A recent secondary analysis found that combining exercise with glucagon-like peptide-1 receptor agonist therapy preserved bone mineral density at key sites during weight loss in adults with obesity.
"Weight loss–induced bone loss likely carries a risk across the lifespan, and identifying treatments that induce clinically relevant weight loss while minimizing bone loss is essential in long-term obesity management," noted study investigators in JAMA Network Open.
Following an initial 8-week low-calorie diet (800 calories/day), 195 adults aged 18 to 65 were randomized to 1 of 4 groups for a 52-week intervention: exercise alone, 3 mg of liraglutide alone, a combination of both, or placebo. Of the study patients, 124 were female and 71 were male, with a mean age of 42.8.
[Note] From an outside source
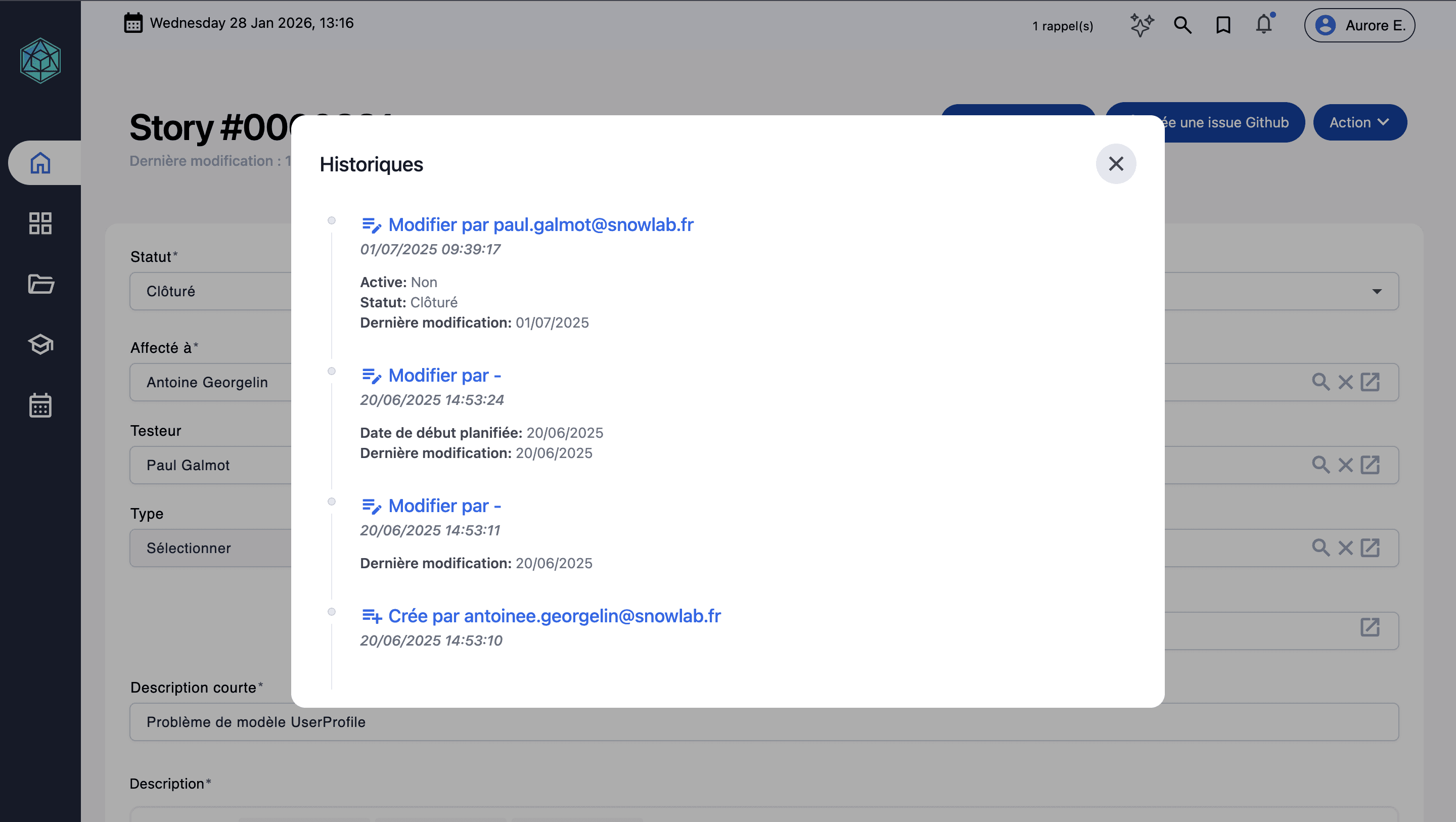Clear the Affecté à field

point(1345,383)
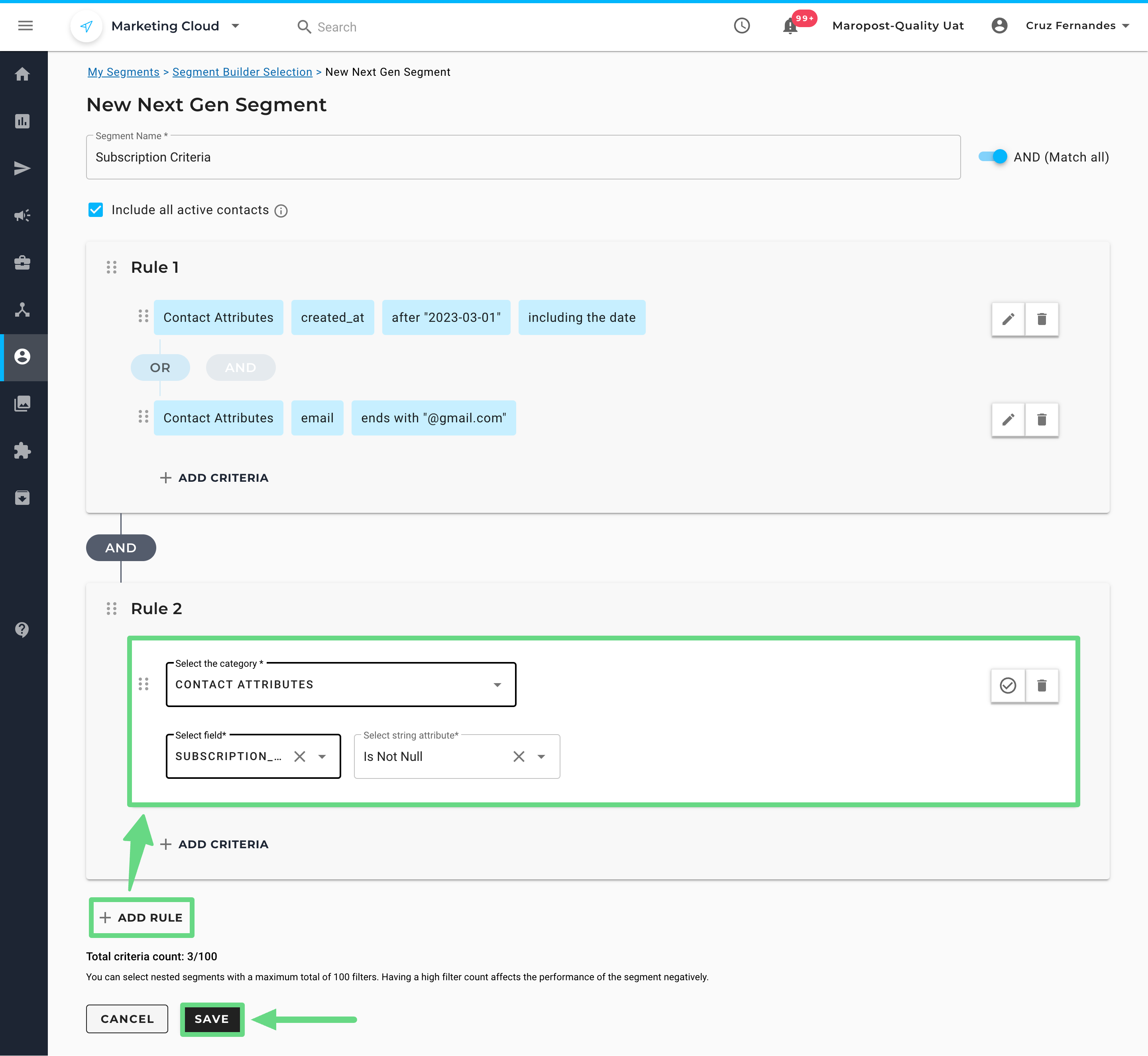Open the home icon in sidebar
The height and width of the screenshot is (1056, 1148).
pyautogui.click(x=22, y=74)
Bone mineral density (BMD) at clinically relevant sites—the hip, spine, and forearm—was measured before and after the intervention using dual-energy x-ray absorptiometry.
Despite weight loss, the combination group maintained BMD at the hip (mean change, −0.006 g/cm²) and spine (−0.010 g/cm²), whereas the liraglutide group experienced reductions in BMD at the hip (−0.013 g/cm²) and spine (−0.016 g/cm²).
Weight loss was highest in the combination group (16.88 kg) compared to the placebo (7.03 kg), exercise alone (11.19 kg), and liraglutide alone (13.74 kg) groups.
The study did not look at adults with other chronic diseases, which was considered a limitation. However, the heterogenous nature of the study enhances the applicability of the study results, noted the investigators.
Full disclosures can be found in the published study.